Only the text belongs in the copy: retype each record exactly as it appears.
*** Opening of Provided information ***
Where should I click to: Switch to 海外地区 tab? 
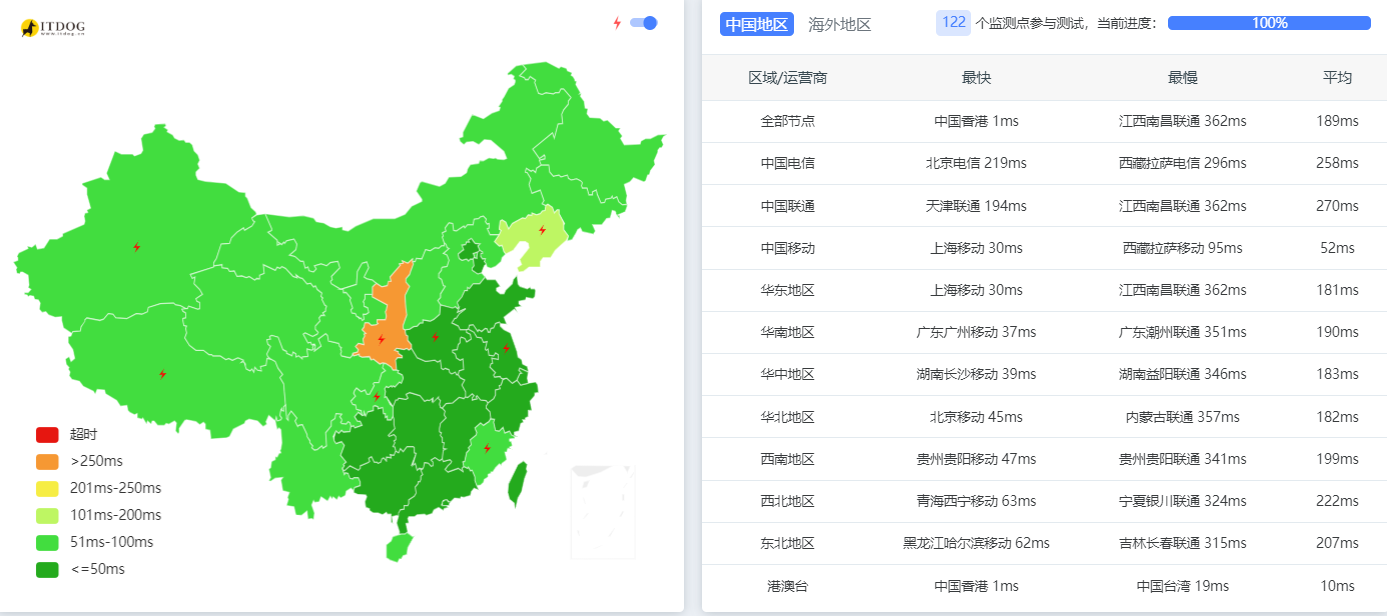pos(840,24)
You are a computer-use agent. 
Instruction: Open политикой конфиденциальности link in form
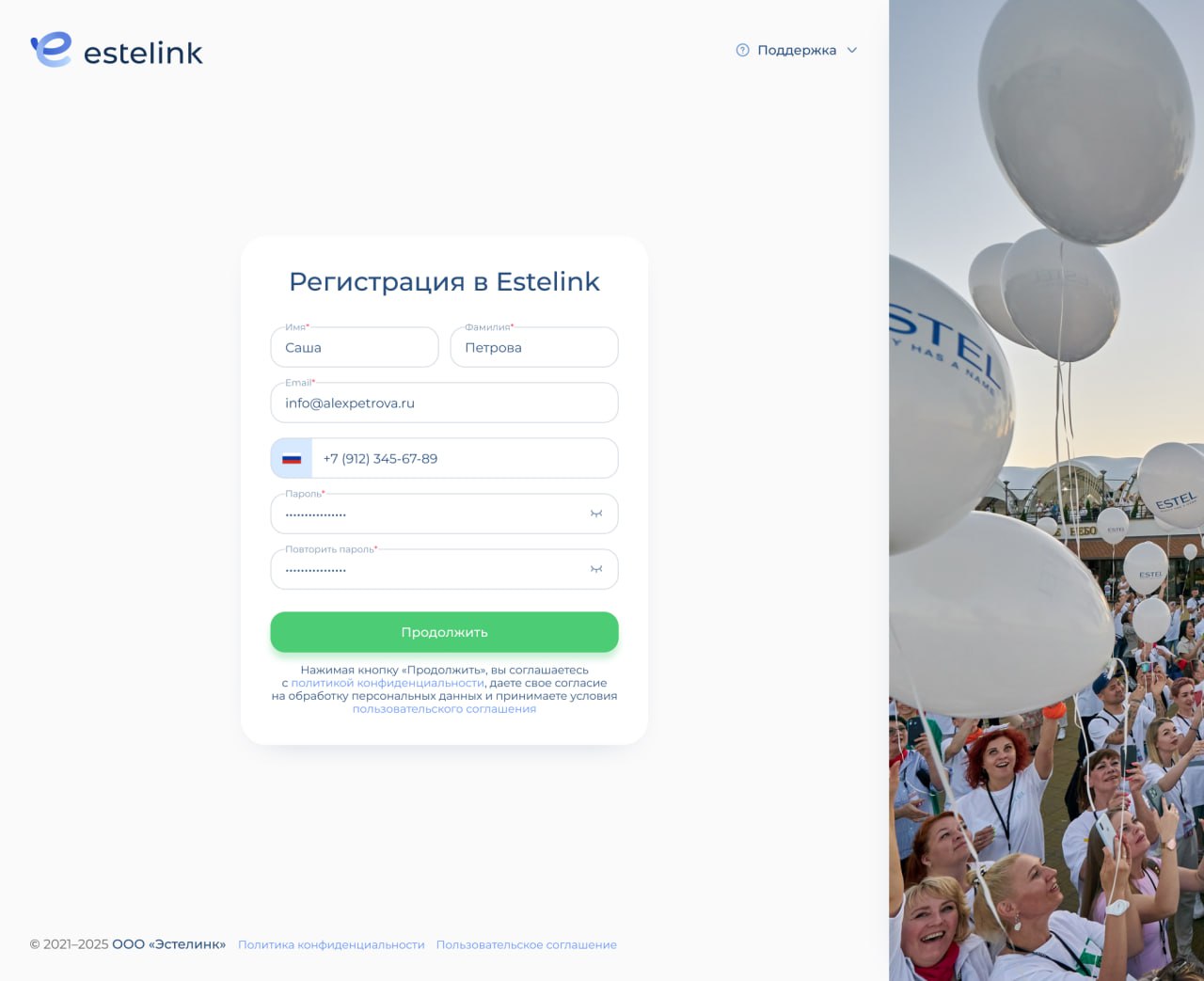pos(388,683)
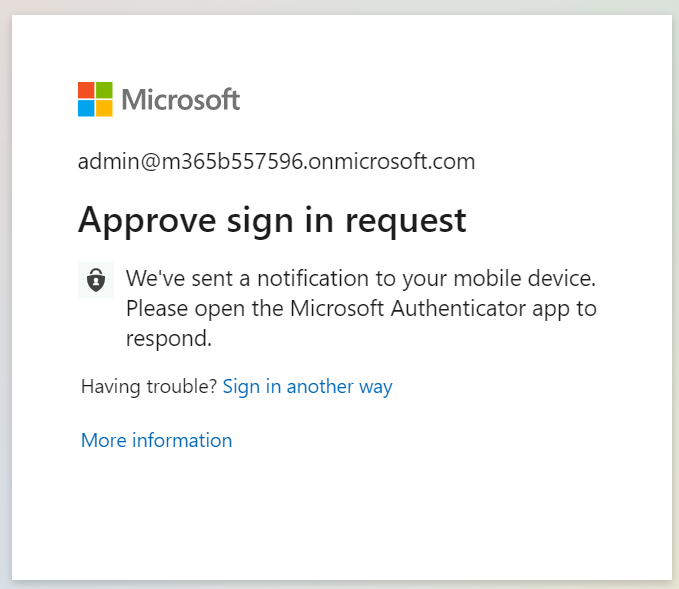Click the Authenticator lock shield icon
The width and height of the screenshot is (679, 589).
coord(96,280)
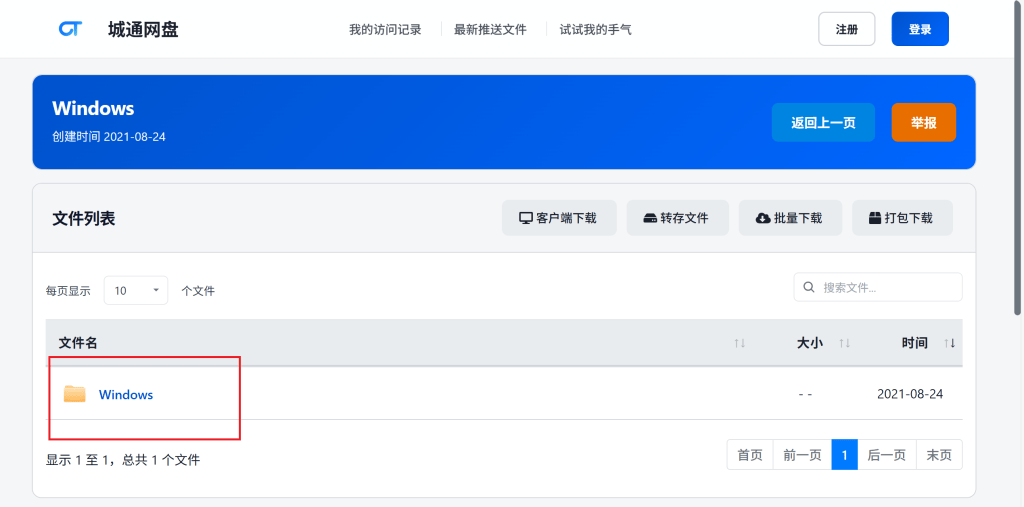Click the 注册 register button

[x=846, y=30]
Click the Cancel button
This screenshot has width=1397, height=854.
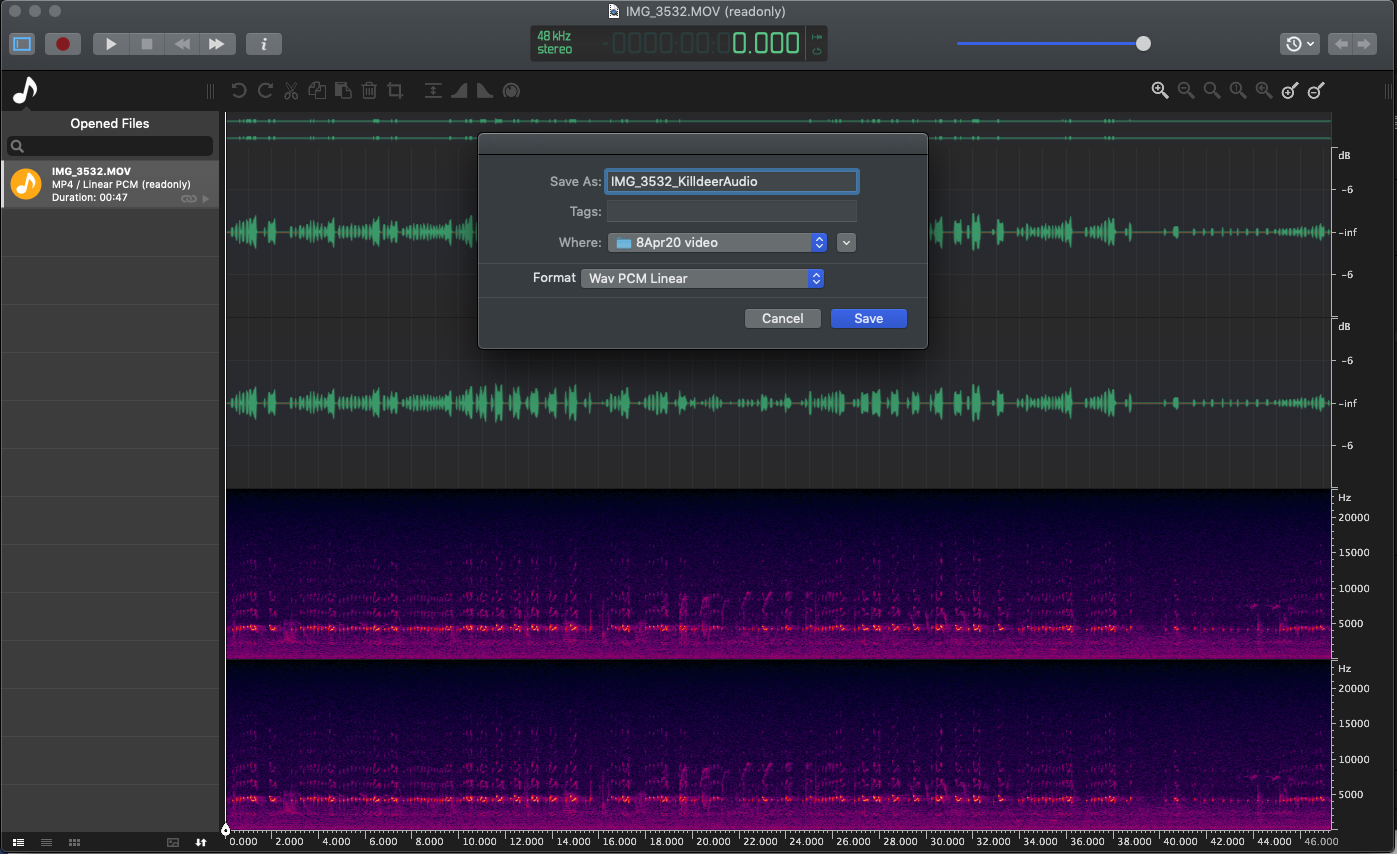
*** Close of Provided information ***
## Result below
Where should I click to: Switch to 海外地区 tab? 
pos(840,24)
You are a computer-use agent. 
Instruction: Open политикой конфиденциальности link in form
pos(388,683)
Click the Authenticator lock shield icon
The width and height of the screenshot is (679, 589).
coord(96,280)
Click the 注册 register button

[x=846, y=30]
Click the Cancel button
This screenshot has width=1397, height=854.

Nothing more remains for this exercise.